Designers can and should bring a strategic perspective and a set of unique skills capable of simplifying complexity, taming technology and yes&making the world a better place. Before we can even begin we must recognize that the problem is not that business doesn't understand design. The problem is that businesses have no incentive to focus significant resources on the strategic benefits design can bring.

and finally

Quite simply, we need an umbrella organization for design advocacy. An organization that is capable of waging a serious and professional marketing and development campaign. An organization that is capable of driving political, social and cultural change.

I'm a bit bummed that someone who has such a great handle on the big picture (as Paula would say) has decided instead to focus on the roots of his elm tree instead of the canopy--as he's mentioned, he's focusing on a home for interaction designers these days.

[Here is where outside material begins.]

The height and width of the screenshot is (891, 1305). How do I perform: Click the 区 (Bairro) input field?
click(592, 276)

I understand the attraction. I've often thought that had I started out as a user-interface programmer, I'd still be programming. Instead, I started out coding signal processing algorithms in Fortran for a subcontractor to the NSA. I came close again ten years later, when I was at MAYA, where I coded interface prototypes in Visual Basic. There is a lot that's interesting in interface/interaction development! But I had grown tired of Pittsburgh (again) just as the web became something one could make money working on. Anyways, I digress.

I get why interaction designers want their own space. Same reasons essentially that led to AIfIA. Ah well, I wish them luck! In the meantime, I'll continue to dabble in discussions about a potential "interfaith council" of sorts. For today, I want to explore a bit what this council/institute/association might actually do, given that I do not think that preaching to the choir is the big focus.

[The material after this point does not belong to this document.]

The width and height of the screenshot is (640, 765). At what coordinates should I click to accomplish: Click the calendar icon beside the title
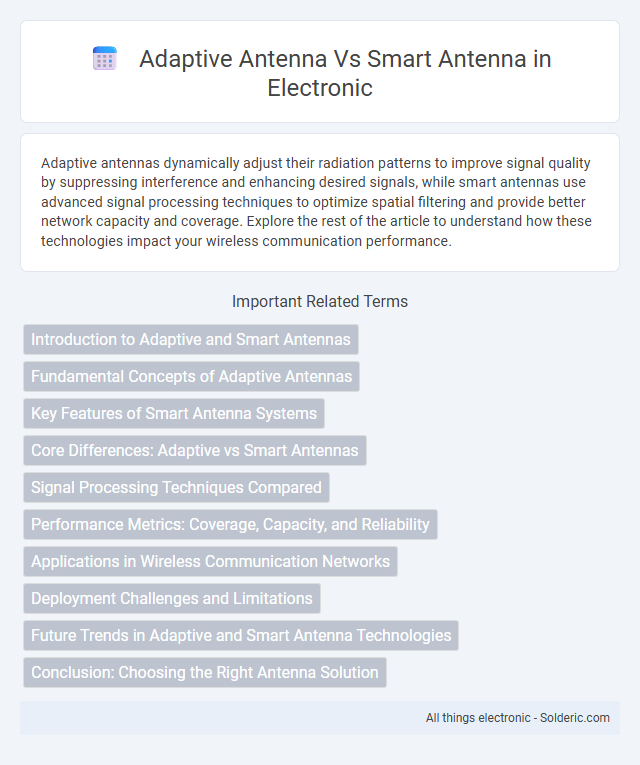click(x=105, y=59)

Here are some potential priorities that I "borrowed" from an existing association (it's usually easier to edit than create).

Priorities:

  • Be the watchdog for good government concerning [ED/UX/ID] companies. Keep Congress informed about industry issues and concerns.
  • Be a resource for members and government officials in economic analysis and advocacy of less government intrusion in the marketplace.
  • Reduce unnecessary regulation. Support policies that allow for technological advances while preserving the integrity of [ED/UX/ID] products.
  • Provide members with communications and programs that assist them in their information and training efforts.
  • Assist members in generic marketing, research and promotion programs to stimulate incremental sales.
  • Promote and defend the image of [ED/UX/ID] products. Serve as an authority on [ED/UX/ID] issues. Defuse controversy and unwarranted criticism of the industry and its products. Promote the industry's positions and messages.

Do you have an idea which organization has these as its priorities? Did you guess this one?

My point isn't really that we should adopt their priorities or that our products are that similar. It's actually that we would be well served by doing a lot more looking outward to see how we can learn from others who have already solved similar problems, rather than our intensive navel-gazing about how our field is "the" answer or "the" umbrella discipline. Whitney Quesenbery (who really should write something on this subject for public consumption...hint hint) came up with the similarity of some of our discussions to that of the Kilkenny cats.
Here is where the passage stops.